■ STATED TASK
Copy every line of the following material word for word.

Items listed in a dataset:

★ ★ ★ ★ ★ ★ ★

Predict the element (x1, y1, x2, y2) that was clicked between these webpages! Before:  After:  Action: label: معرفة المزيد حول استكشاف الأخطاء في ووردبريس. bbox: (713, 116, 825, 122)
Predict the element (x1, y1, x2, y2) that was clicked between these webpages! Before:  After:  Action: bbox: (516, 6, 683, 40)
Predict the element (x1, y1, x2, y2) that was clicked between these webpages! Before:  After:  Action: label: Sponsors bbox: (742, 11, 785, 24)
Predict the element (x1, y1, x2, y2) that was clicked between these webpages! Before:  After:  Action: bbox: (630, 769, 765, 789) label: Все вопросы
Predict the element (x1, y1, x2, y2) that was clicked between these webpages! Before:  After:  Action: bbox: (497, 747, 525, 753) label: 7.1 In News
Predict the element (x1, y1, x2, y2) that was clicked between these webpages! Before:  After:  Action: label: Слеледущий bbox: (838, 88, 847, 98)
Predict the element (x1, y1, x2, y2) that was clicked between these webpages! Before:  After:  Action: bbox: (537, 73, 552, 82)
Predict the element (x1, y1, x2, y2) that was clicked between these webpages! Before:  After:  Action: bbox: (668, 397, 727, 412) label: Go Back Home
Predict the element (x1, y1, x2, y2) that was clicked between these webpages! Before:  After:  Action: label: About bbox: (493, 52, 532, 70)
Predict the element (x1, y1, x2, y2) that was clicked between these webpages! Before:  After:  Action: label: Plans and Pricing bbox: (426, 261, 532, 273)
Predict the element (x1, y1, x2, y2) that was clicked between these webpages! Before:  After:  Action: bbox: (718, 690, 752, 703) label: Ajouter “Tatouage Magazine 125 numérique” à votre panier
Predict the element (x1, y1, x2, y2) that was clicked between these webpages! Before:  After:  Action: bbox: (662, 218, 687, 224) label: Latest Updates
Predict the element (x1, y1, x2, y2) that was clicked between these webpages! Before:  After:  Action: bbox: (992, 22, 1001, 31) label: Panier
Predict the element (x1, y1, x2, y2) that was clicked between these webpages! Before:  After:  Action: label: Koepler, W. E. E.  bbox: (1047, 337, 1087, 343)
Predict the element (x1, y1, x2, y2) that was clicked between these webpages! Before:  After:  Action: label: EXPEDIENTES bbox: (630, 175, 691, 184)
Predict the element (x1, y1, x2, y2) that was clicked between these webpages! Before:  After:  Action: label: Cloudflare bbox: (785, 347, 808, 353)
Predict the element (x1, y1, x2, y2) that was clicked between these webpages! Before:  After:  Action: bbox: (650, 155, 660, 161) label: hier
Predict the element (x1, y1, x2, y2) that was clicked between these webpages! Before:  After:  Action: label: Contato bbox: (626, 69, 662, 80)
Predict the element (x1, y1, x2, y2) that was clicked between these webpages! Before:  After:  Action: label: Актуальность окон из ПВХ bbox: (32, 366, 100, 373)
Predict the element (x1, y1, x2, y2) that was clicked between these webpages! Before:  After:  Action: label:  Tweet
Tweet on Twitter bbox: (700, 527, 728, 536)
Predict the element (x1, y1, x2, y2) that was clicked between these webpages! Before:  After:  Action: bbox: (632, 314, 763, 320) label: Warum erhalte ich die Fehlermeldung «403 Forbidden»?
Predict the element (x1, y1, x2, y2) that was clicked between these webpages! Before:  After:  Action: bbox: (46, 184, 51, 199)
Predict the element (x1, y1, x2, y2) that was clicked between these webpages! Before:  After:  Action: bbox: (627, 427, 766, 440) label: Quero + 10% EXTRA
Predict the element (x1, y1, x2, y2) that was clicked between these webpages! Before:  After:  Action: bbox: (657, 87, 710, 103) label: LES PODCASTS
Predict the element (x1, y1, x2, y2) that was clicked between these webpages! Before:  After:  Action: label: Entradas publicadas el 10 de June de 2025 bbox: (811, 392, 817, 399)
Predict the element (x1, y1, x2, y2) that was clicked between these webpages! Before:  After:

★ ★ ★ ★ ★ ★ ★

■ REPLY TO THE TASK
Predict the element (x1, y1, x2, y2) that was clicked between these webpages! Before:  After:  Action: label: معرفة المزيد حول استكشاف الأخطاء في ووردبريس. bbox: (713, 116, 825, 122)
Predict the element (x1, y1, x2, y2) that was clicked between these webpages! Before:  After:  Action: bbox: (516, 6, 683, 40)
Predict the element (x1, y1, x2, y2) that was clicked between these webpages! Before:  After:  Action: label: Sponsors bbox: (742, 11, 785, 24)
Predict the element (x1, y1, x2, y2) that was clicked between these webpages! Before:  After:  Action: bbox: (630, 769, 765, 789) label: Все вопросы
Predict the element (x1, y1, x2, y2) that was clicked between these webpages! Before:  After:  Action: bbox: (497, 747, 525, 753) label: 7.1 In News
Predict the element (x1, y1, x2, y2) that was clicked between these webpages! Before:  After:  Action: label: Слеледущий bbox: (838, 88, 847, 98)
Predict the element (x1, y1, x2, y2) that was clicked between these webpages! Before:  After:  Action: bbox: (537, 73, 552, 82)
Predict the element (x1, y1, x2, y2) that was clicked between these webpages! Before:  After:  Action: bbox: (668, 397, 727, 412) label: Go Back Home
Predict the element (x1, y1, x2, y2) that was clicked between these webpages! Before:  After:  Action: label: About bbox: (493, 52, 532, 70)
Predict the element (x1, y1, x2, y2) that was clicked between these webpages! Before:  After:  Action: label: Plans and Pricing bbox: (426, 261, 532, 273)
Predict the element (x1, y1, x2, y2) that was clicked between these webpages! Before:  After:  Action: bbox: (718, 690, 752, 703) label: Ajouter “Tatouage Magazine 125 numérique” à votre panier
Predict the element (x1, y1, x2, y2) that was clicked between these webpages! Before:  After:  Action: bbox: (662, 218, 687, 224) label: Latest Updates
Predict the element (x1, y1, x2, y2) that was clicked between these webpages! Before:  After:  Action: bbox: (992, 22, 1001, 31) label: Panier
Predict the element (x1, y1, x2, y2) that was clicked between these webpages! Before:  After:  Action: label: Koepler, W. E. E.  bbox: (1047, 337, 1087, 343)
Predict the element (x1, y1, x2, y2) that was clicked between these webpages! Before:  After:  Action: label: EXPEDIENTES bbox: (630, 175, 691, 184)
Predict the element (x1, y1, x2, y2) that was clicked between these webpages! Before:  After:  Action: label: Cloudflare bbox: (785, 347, 808, 353)
Predict the element (x1, y1, x2, y2) that was clicked between these webpages! Before:  After:  Action: bbox: (650, 155, 660, 161) label: hier
Predict the element (x1, y1, x2, y2) that was clicked between these webpages! Before:  After:  Action: label: Contato bbox: (626, 69, 662, 80)
Predict the element (x1, y1, x2, y2) that was clicked between these webpages! Before:  After:  Action: label: Актуальность окон из ПВХ bbox: (32, 366, 100, 373)
Predict the element (x1, y1, x2, y2) that was clicked between these webpages! Before:  After:  Action: label:  Tweet
Tweet on Twitter bbox: (700, 527, 728, 536)
Predict the element (x1, y1, x2, y2) that was clicked between these webpages! Before:  After:  Action: bbox: (632, 314, 763, 320) label: Warum erhalte ich die Fehlermeldung «403 Forbidden»?
Predict the element (x1, y1, x2, y2) that was clicked between these webpages! Before:  After:  Action: bbox: (46, 184, 51, 199)
Predict the element (x1, y1, x2, y2) that was clicked between these webpages! Before:  After:  Action: bbox: (627, 427, 766, 440) label: Quero + 10% EXTRA
Predict the element (x1, y1, x2, y2) that was clicked between these webpages! Before:  After:  Action: bbox: (657, 87, 710, 103) label: LES PODCASTS
Predict the element (x1, y1, x2, y2) that was clicked between these webpages! Before:  After:  Action: label: Entradas publicadas el 10 de June de 2025 bbox: (811, 392, 817, 399)
Predict the element (x1, y1, x2, y2) that was clicked between these webpages! Before:  After:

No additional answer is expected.